What to do: From the line with "Where should I click to: Click the Jetzt" through the line with "Given: Select the 'Средняя' stretch label", repeat the entries verbatim, both end lines included, and add nothing.

Information supplied:
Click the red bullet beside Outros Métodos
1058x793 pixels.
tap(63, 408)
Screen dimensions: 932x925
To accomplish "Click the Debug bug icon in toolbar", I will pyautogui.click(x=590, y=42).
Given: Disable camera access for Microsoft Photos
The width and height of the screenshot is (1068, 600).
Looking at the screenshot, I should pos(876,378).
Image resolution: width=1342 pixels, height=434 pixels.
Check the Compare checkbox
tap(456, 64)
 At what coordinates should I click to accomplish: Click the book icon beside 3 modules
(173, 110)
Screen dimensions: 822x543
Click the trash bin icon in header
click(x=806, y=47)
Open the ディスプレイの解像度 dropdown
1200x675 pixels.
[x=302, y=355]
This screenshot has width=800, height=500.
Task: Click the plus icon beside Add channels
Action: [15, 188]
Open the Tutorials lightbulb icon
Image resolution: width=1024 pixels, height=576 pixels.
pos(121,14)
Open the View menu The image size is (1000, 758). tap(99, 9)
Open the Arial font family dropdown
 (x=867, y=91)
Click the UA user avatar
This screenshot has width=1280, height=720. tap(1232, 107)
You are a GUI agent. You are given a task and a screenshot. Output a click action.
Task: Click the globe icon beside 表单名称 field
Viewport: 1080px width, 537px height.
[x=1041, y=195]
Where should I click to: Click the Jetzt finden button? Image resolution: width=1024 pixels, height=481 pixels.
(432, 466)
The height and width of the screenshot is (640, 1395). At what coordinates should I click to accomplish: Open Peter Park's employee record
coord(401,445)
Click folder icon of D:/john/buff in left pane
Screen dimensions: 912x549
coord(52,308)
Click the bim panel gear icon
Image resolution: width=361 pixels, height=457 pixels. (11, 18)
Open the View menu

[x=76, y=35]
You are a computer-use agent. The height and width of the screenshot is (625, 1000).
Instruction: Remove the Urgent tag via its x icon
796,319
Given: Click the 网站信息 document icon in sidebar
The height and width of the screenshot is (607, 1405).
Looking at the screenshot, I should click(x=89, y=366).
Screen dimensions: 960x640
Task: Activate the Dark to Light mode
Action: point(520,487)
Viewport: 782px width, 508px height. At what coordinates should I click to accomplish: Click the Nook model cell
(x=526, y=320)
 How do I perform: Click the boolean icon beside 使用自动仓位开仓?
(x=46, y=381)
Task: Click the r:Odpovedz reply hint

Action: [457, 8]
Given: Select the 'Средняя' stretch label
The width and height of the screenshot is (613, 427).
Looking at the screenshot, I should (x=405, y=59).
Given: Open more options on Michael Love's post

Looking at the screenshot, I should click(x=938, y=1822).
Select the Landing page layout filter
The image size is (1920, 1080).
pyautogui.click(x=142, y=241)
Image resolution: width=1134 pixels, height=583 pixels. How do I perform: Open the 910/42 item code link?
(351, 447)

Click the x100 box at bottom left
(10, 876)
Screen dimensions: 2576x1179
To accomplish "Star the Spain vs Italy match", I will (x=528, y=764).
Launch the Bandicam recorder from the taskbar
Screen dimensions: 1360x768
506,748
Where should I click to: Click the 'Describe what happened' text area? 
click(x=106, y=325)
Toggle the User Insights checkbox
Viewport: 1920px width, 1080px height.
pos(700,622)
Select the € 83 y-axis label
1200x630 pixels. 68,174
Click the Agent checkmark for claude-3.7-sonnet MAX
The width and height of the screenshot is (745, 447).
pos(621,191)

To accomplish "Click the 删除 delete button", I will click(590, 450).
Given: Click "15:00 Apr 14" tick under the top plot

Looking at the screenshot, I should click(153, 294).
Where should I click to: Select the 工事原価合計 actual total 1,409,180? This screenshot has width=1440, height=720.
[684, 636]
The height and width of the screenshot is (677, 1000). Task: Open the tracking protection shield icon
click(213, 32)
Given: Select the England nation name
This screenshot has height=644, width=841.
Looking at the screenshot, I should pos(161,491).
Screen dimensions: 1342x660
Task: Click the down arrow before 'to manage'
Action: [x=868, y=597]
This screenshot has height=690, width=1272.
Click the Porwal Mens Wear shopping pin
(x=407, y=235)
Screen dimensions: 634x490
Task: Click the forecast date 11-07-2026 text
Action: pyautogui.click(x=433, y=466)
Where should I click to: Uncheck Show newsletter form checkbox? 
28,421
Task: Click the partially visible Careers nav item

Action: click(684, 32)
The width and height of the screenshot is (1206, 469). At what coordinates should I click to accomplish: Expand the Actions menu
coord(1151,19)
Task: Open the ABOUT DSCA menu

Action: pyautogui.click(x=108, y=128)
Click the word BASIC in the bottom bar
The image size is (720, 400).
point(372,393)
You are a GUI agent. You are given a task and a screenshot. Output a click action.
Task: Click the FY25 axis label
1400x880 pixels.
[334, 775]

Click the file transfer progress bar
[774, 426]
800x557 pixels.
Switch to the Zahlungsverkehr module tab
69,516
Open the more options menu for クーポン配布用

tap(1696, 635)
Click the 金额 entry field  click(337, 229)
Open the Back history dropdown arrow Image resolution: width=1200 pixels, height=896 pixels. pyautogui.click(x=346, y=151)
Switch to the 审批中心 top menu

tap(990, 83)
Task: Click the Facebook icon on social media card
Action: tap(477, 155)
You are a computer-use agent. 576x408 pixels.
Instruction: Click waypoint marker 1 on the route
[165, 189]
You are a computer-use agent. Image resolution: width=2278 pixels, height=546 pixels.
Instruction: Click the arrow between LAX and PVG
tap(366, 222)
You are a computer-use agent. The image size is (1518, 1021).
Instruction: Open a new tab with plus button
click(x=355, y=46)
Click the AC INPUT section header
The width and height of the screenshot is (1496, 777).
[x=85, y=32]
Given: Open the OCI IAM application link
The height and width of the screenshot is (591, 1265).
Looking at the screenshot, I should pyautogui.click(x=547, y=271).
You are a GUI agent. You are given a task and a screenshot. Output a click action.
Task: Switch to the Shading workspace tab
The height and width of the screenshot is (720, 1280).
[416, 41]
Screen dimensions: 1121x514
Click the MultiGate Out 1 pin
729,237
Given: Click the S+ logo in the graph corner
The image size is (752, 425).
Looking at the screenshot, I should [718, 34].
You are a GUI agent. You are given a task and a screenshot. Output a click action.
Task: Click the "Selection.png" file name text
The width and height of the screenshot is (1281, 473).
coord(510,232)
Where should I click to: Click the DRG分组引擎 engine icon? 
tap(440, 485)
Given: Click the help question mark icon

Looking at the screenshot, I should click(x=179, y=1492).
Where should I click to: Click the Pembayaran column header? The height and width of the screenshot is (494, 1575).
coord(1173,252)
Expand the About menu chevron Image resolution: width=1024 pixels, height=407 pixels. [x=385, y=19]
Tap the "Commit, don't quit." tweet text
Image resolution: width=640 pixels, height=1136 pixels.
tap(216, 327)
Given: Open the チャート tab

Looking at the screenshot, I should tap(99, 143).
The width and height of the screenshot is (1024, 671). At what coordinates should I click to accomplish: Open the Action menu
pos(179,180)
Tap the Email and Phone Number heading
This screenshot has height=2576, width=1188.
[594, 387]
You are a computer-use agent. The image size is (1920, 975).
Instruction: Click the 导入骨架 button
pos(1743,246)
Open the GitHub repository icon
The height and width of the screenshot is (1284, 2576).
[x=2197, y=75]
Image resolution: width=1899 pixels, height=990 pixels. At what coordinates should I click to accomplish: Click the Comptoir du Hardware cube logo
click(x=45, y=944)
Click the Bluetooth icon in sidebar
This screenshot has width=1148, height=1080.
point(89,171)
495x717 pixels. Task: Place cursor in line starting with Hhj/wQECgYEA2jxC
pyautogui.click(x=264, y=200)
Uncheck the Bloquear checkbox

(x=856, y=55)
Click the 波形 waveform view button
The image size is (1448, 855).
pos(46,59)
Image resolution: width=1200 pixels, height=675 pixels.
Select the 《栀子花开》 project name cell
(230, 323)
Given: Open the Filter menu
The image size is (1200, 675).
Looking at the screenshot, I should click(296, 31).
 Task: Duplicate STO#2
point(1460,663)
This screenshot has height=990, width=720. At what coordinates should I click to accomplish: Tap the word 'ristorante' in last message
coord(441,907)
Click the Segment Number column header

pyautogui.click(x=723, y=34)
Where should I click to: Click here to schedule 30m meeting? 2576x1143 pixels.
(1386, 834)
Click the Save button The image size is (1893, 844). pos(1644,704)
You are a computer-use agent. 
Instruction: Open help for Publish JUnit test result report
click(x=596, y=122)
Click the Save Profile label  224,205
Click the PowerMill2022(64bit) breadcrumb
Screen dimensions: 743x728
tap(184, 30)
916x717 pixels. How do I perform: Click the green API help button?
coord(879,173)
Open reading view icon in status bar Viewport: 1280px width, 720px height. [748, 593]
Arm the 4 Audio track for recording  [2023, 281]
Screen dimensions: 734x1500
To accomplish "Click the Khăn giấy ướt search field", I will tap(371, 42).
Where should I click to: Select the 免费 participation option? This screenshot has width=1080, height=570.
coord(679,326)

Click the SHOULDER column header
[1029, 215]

Completed task:
Where should I click to: Click the Jetzt finden button? Image resolution: width=1024 pixels, height=481 pixels.
(432, 466)
The height and width of the screenshot is (640, 1395). At what coordinates should I click to accomplish: Open Peter Park's employee record
coord(401,445)
Click folder icon of D:/john/buff in left pane
Screen dimensions: 912x549
coord(52,308)
Click the bim panel gear icon
Image resolution: width=361 pixels, height=457 pixels. (11, 18)
Open the View menu

[x=76, y=35]
You are a computer-use agent. The height and width of the screenshot is (625, 1000).
Instruction: Remove the Urgent tag via its x icon
796,319
Given: Click the 网站信息 document icon in sidebar
The height and width of the screenshot is (607, 1405).
Looking at the screenshot, I should click(x=89, y=366).
Screen dimensions: 960x640
Task: Activate the Dark to Light mode
Action: point(520,487)
Viewport: 782px width, 508px height. At what coordinates should I click to accomplish: Click the Nook model cell
(x=526, y=320)
 How do I perform: Click the boolean icon beside 使用自动仓位开仓?
(x=46, y=381)
Task: Click the r:Odpovedz reply hint

Action: [457, 8]
Given: Select the 'Средняя' stretch label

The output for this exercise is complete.